Augsburg (aktiencheck.de AG) - Die Analysten der GBC AG, Sylvia Schulz und Philipp Leipold, stufen die Impreglon-Aktie weiterhin mit "kaufen" ein.

Entgegen den Erwartungen der Analysten habe sich die Geschäftstätigkeit der Impreglon AG im dritten Quartal noch nicht wesentlich belebt. Die Umsatzerlöse auf Konzernebene hätten nach den ersten neun Monaten des laufenden Geschäftsjahres 2009 mit 25,82 Mio. Euro um 30,1% unter dem vergleichbaren Vorjahresniveau von 36,96 Mio. Euro gelegen. Im dritten Quartal 2009 habe sich der Umsatz auf 9,29 Mio. Euro belaufen, gegenüber 13,71 Mio. Euro im Vorjahr. Dies entspreche einem Umsatzrückgang von 32,2% im dritten Quartal 2009.

Verantwortlich für die rückläufige Umsatzentwicklung seien dabei die Tochterunternehmen mit einer starken Fokussierung auf den Automotive-Bereich gewesen. Dagegen sei im Segment Original Equipment Manufactures (OEM), in welchem vorwiegend Beschichtungsdienstleistungen für Kunden aus der Branche Maschinenbau erbracht würden, eine leichte Nachfrageerholung spürbar gewesen. Dies habe allerdings die zurückgehenden Umsätze im Bereich Automotive nicht kompensieren können.
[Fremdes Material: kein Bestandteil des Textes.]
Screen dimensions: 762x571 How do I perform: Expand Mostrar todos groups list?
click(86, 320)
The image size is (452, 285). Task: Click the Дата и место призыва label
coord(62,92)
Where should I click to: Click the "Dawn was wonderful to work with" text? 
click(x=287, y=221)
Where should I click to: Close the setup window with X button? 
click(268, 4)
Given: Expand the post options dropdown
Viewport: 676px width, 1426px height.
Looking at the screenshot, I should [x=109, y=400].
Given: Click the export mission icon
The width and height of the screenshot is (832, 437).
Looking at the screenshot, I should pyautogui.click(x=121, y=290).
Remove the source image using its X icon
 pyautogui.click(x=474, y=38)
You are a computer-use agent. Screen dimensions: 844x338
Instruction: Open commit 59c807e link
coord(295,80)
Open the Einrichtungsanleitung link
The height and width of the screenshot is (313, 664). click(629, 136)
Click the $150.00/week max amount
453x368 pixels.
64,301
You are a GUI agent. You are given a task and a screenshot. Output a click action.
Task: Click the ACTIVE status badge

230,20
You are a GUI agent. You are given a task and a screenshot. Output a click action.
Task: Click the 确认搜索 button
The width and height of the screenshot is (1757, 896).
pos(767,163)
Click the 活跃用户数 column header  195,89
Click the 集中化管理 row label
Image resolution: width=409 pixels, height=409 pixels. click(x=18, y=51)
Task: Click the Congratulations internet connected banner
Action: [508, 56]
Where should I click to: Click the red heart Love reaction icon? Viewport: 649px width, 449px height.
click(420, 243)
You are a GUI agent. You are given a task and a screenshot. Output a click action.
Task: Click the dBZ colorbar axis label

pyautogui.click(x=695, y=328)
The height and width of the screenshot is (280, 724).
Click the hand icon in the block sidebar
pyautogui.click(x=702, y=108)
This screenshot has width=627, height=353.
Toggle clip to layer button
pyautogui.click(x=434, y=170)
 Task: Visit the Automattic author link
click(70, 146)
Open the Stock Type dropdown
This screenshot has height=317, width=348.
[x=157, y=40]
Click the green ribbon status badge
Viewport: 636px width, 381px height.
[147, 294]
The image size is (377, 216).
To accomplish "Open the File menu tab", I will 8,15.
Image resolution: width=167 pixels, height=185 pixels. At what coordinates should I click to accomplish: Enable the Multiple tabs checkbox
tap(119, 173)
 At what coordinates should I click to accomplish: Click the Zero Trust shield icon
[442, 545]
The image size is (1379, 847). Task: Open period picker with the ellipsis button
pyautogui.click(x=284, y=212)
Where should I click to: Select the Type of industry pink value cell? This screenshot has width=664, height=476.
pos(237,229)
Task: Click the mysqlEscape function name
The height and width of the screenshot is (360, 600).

Das Ergebnis vor Zinsen, Steuern und Abschreibungen (EBITDA) sei durch das gesunkene Umsatzniveau negativ belastet worden und habe nach den ersten neun Monaten 2009 2,81 Mio. Euro (9M 2008: 7,50 Mio. Euro) betragen, was einer EBITDA-Marge von 10,9% (VJ: 20,3%) entspreche. Im dritten Quartal 2009 habe Impreglon ein EBITDA in Höhe von 1,00 Mio. Euro (Q3 2008: 2,51 Mio. Euro) erzielen können.

Dank der inzwischen erfolgten Kosteneinsparmaßnahmen sei die Gesellschaft auch bei der deutlich niedrigeren Umsatzbasis in der Lage, EBITDA-Margen im zweistelligen Bereich zu erreichen. Die Abschreibungen hätten sich in den ersten neun Monaten 2009 im Vergleich zum Vorjahr leicht um rund 0,1 Mio. Euro auf 3,41 Mio. Euro (VJ: 3,33 Mio. Euro) erhöht. Infolge der gestiegenen Nettoverschuldung habe sich das Finanzergebnis auf -1,40 Mio. Euro verschlechtert, nach -0,62 Mio. Euro im Vorjahr.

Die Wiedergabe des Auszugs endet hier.